In some respects I was lucky. Although I was the youngest in the family (my oldest sibling 20 years my senior) I was the first to go off to college in a big city (Chicago). When I got there in the mid-late sixties the "sexual revolution" was upon us and I was able to find at least the beginnings of real community. That didn't thoroughly "jell" though until the AIDS crisis in the 80s and by that time I was living in the SF Bay Area which is a far different social climate than the rural mid-west. I never did come out to my parents who became increasingly "fundamentalist" in their religious beliefs as they grew older. I did, however, come out to some of my siblings, the parents having already died, but even then not until my first long term partner had died at age 53 of a brain tumor. Their reaction was the typical, "we love you as a brother but can not accept your homosexuality." The message being, don't bring it home when you visit. I had never "brought it home" and will never. I haven't visited with them since and don't intend to ever visit them again.
If you can feel the rage and grief beneath that, then you 'get it'. They identify as fundamentalist Christians and so I don't expect to ever win "acceptance" from them.
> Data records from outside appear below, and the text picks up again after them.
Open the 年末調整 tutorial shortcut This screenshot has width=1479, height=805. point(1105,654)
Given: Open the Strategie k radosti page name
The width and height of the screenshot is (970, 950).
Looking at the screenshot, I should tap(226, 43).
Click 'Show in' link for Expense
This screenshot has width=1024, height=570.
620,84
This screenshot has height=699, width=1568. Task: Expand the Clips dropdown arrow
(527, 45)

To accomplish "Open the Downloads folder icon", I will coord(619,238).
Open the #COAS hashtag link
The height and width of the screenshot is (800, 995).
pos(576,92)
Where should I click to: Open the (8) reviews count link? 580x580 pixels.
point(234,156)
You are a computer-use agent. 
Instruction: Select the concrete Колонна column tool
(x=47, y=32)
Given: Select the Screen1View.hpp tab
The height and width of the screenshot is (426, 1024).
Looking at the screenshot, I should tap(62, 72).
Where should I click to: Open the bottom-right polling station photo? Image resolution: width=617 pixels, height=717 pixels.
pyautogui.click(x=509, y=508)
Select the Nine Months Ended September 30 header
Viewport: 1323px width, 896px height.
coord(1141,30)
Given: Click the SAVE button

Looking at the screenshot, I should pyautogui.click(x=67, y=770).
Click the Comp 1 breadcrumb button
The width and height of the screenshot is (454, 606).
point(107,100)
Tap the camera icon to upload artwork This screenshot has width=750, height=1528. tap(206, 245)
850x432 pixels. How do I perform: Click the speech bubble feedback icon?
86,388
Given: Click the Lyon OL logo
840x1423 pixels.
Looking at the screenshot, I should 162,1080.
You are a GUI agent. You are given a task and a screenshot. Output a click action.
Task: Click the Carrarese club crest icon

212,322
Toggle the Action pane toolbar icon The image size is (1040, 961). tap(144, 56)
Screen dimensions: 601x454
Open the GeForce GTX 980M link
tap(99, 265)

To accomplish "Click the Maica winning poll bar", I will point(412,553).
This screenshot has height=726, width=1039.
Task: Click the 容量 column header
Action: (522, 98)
The struggle, as you rightly point out, is first in accepting one's self. That, for me, was a long road. Fortunately I received very good help along the way. The revelation, then, was to discover that the alienation I've experienced throughout my life wasn't only due to my sexual preference. Even if I'd been "straight" the way I look at the world, my values, my interests and so on, are very different from most people. It is difficult to separate all that out and certainly my sexual preference has an aspect in every aspect of my being but, still, there is something that is more fundamentally myself than even my sexuality. I "understand" that my family is a product of their conditioning but still, on a very deep level, I have rejected them every bit as much if not more than they have rejected me. In other words, it isn't only because I'm gay; its because I'm liberal, intellectual, perceptive, artistic, someone who questions, searches and looks at the world through eyes that see and appreciate complexity and color -- not just "black and white" "right and wrong". I find it intolerable to be around them for more than a brief visit and living thousands of miles away, thankfully, makes that impossible.